Serangan itu dipimpin oleh Timur Lenk, seorang penakluk dari Samarkand.[1]
Timur Lenk dilahirkan di Kesh (kini bernama Shahr-i-Sabz,
'kota hijau'), yang terletak sekitar 50 mil di sebelah selatan kota Samarkand
di Uzbekistan pada tanggal 25 Sya'ban 736 H (8 April 1336 M). Timur Lenk, yang
artinya Timur si Pincang, karena kaki kirinya yang pincang sejak lahir adalah
seorang penakluk dan penguasa keturunan Turki-Mongol dari wilayah Asia Tengah.
Ayahnya bernama Taragai, kepala suku Barlas, keturunan
Karachar Noyan yang menjadi menteri dan kerabat Jagatai, putera Jengis Khan.
Suku Barlas mengikuti Jagatai mengembara ke arah barat dan menetap di
Samarkand. Taragai menjadi gubernur Kesh. Keluarganya mengaku keturunan Jengis
Khan sendiri. Ketika ayahnya wafat, Timur bergabung dengan pasukan Gubernur
Transoxiana, Amir Qazaghan, sampai gubernur itu meninggal.

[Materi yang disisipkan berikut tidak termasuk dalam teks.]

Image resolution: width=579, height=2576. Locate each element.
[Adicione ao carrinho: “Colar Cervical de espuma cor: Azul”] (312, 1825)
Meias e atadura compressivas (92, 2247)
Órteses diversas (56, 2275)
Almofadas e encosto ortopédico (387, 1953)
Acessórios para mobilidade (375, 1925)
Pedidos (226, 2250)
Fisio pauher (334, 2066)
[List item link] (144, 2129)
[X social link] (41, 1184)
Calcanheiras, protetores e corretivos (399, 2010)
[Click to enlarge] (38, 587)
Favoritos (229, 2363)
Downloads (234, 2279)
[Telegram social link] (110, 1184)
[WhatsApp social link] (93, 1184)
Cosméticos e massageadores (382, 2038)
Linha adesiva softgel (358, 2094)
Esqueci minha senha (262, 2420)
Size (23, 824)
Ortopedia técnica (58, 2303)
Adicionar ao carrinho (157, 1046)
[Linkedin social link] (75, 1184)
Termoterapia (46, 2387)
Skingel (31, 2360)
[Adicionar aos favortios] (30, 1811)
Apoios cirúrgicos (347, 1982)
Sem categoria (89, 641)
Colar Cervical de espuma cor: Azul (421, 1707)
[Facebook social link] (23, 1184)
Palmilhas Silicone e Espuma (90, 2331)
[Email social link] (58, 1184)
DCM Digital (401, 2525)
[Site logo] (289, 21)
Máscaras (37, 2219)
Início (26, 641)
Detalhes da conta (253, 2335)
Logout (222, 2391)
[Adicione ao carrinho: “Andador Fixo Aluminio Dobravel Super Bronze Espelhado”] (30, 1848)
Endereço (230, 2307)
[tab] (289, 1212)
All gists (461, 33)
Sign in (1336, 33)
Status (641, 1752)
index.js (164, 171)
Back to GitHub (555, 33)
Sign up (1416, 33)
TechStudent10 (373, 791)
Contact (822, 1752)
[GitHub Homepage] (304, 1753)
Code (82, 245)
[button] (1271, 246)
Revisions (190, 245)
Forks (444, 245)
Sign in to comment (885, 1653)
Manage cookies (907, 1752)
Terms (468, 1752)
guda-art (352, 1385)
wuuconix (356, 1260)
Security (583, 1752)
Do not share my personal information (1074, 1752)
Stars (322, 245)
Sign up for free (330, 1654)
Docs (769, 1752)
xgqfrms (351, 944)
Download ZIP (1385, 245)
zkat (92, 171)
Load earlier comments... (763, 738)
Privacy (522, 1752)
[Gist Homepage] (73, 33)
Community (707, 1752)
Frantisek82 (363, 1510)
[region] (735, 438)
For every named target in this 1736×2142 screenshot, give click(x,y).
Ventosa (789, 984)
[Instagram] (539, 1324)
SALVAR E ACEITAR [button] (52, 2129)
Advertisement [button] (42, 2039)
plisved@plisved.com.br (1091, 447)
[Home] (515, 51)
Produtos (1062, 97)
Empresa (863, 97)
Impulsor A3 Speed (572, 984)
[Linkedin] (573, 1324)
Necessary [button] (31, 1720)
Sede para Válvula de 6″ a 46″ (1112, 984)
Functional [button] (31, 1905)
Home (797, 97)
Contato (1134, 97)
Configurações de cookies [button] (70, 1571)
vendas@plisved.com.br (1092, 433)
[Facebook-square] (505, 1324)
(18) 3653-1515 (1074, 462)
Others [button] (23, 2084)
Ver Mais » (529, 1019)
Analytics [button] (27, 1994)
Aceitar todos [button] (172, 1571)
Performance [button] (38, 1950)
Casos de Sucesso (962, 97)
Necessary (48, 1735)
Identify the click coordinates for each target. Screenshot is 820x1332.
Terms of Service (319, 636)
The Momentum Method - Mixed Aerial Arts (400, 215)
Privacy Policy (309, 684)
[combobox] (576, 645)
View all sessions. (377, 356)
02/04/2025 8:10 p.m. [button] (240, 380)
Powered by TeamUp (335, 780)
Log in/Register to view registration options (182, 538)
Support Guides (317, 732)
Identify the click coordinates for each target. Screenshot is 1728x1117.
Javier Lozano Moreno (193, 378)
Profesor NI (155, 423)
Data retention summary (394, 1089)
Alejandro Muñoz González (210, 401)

Timur lalu bergabung
sebagai tentara pada penguasa lokal, Amir Husein. Pada 1360 M, Timur telah
menjadi seorang pemimpin militer termasyhur. Timur dikenal sebagai komandan
yang gigih dalam mempertahankan wilayahnya dari ancaman Tughluq Timur Khan,
penguasa Dinasti Chagatai.
Serbuan pasukan Tughluq Timur Khan melambungkan nama
Timur Lenk. Ketangguhan dan kehebatannya membuat penguasa Dinasti Chagatai itu
terkesan. Tughluq, setelah melihat keberanian dan kehebatan Timur, menawarkan
kepadanya jabatan gubernur di negeri kelahirannya. Tawaran itu diterima. Akan
tetapi, setahun setelah itu, Tughluq mengangkat anaknya, Ilyas Khan sebagai
Gubernur Samarkand dan hanya menjadikan Timur Lenk sebagai wazir. Timur
melakukan pemberontakan bersama dengan cucu Qazaghan, Amir Husein. Tughulq dan
Ilyas tewas dalam pertempuran. Kemudian Timur malah membunuh Amir Husein yang
masih merupakan iparnya sendiri. Pada 10 April 1370 M, ia mengangkat dirinya
sebagai penguasa tunggal. Semboyan Timur Lenk yaitu: “Sebagaimana
hanya ada satu Tuhan di alam ini, maka di Bumi juga hanya ada satu
raja.”
Sejak itu, Timur Lenk menebar maut sebagaimana dilakukan
Hulagu seabad sebelumnya. Timur Lenk menghabiskan waktunya selama 35 tahun
dalam berbagai pertempuran dan ekspedisi. Didukung pasukan Turki yang
loyalis, Timur Lenk melakukan perluasan kekuasaan.
2.1.2
Serangan-serangan Timur Lenk
Sepuluh tahun pertama pasca memproklamirkan dirinya
sebagai penguasa tunggal di Transoxiana, pelanjut Jagatai dan keturunan Jengis
Khan, Timur Lenk menaklukan Jata dan Khawarizm.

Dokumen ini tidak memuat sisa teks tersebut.